Plundering tuskers terrorise townspeople

Menace: A herd of about 30 elephants entered Gelephu’s municipal area and rampaged cattle shed and banana trees on the night of August 4.
A team of 38 people, including forest officials, police and volunteers, escorted the tuskers back into the forest. However, they are believed to have not gone very far.
“We used blank firings to chase away the elephants,” said range officer Singye Wangchuk. People were asked to inform the team if the animals return. So far, though, the team has not received any call from anyone.
Harka Bahadur said that he could only stand and watch as elephants began tearing down his cattle shed and banana trees. “Here, animals come in large gangs. We can hear them do destruction, but we can’t do anything. We do not have weapons to fight them.”
He said that this is the first group of elephants that has entered the community and that government should look into the matter. “People’s lives are at risk.”
Forest officials said this is the first time elephants have entered the municipal area. This, they said, could be because of electric fencings in other areas.

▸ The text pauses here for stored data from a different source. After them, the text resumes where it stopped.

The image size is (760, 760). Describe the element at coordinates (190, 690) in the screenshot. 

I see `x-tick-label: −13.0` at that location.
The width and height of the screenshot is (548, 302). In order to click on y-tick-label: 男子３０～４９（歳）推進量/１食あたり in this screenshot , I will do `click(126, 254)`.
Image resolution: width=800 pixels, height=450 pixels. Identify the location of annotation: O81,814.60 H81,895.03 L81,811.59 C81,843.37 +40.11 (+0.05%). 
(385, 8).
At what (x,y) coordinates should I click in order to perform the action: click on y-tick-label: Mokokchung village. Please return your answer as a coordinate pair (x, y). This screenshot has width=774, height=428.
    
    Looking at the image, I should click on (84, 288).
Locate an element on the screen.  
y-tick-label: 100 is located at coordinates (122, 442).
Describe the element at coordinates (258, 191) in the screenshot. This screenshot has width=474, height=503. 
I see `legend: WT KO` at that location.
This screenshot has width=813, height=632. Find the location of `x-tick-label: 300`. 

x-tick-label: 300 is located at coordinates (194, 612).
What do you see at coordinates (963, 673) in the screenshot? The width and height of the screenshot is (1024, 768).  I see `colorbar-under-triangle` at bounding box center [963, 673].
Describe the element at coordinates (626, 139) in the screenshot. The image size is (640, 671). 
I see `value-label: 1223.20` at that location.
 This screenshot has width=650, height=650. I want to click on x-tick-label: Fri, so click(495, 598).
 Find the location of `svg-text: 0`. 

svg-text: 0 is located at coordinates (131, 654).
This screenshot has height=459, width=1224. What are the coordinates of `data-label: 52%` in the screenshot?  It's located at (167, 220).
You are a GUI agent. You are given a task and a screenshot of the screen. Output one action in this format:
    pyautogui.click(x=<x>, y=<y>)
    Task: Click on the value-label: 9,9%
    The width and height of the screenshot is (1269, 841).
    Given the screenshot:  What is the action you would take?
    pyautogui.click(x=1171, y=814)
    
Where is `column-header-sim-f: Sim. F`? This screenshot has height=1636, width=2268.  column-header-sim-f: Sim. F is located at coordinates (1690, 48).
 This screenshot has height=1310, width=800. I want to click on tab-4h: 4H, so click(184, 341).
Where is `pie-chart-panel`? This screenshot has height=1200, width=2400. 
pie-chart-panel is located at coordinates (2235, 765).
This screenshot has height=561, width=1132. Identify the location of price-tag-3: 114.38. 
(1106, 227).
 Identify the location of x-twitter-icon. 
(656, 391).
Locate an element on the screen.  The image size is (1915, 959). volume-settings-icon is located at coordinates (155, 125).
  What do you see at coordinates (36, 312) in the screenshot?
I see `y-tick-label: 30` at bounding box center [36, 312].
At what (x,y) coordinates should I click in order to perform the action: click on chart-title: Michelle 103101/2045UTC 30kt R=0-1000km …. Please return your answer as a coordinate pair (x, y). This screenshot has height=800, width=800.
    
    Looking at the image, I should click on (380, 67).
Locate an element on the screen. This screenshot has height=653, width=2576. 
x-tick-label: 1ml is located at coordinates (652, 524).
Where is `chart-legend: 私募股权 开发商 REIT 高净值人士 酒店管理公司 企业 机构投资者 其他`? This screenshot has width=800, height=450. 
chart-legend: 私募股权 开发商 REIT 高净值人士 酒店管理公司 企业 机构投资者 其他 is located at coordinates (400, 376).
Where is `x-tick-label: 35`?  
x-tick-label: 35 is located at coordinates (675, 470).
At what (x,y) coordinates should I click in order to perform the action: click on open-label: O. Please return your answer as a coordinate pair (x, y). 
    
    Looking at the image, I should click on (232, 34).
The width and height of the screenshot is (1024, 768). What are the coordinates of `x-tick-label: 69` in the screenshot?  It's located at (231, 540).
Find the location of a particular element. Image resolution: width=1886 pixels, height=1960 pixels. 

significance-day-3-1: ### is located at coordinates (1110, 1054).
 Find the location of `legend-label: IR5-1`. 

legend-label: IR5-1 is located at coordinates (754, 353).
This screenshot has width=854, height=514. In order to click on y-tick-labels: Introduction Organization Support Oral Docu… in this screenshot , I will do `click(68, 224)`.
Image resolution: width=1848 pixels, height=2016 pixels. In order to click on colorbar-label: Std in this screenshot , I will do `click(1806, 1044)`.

“Most of the gewogs in Sarpang have electric fencing. Electric fencing for Gelephu has also been proposed,” said an official.
A resident of Namkhaling, Chimi Wangmo, said that she had heard about elephants coming to the village and destroying crops, but it was her first time seeing elephants in a large group.
“I could not sleep for the whole night. I kept worrying that they might come back and destroy houses and crops,” said Chimi Wangmo.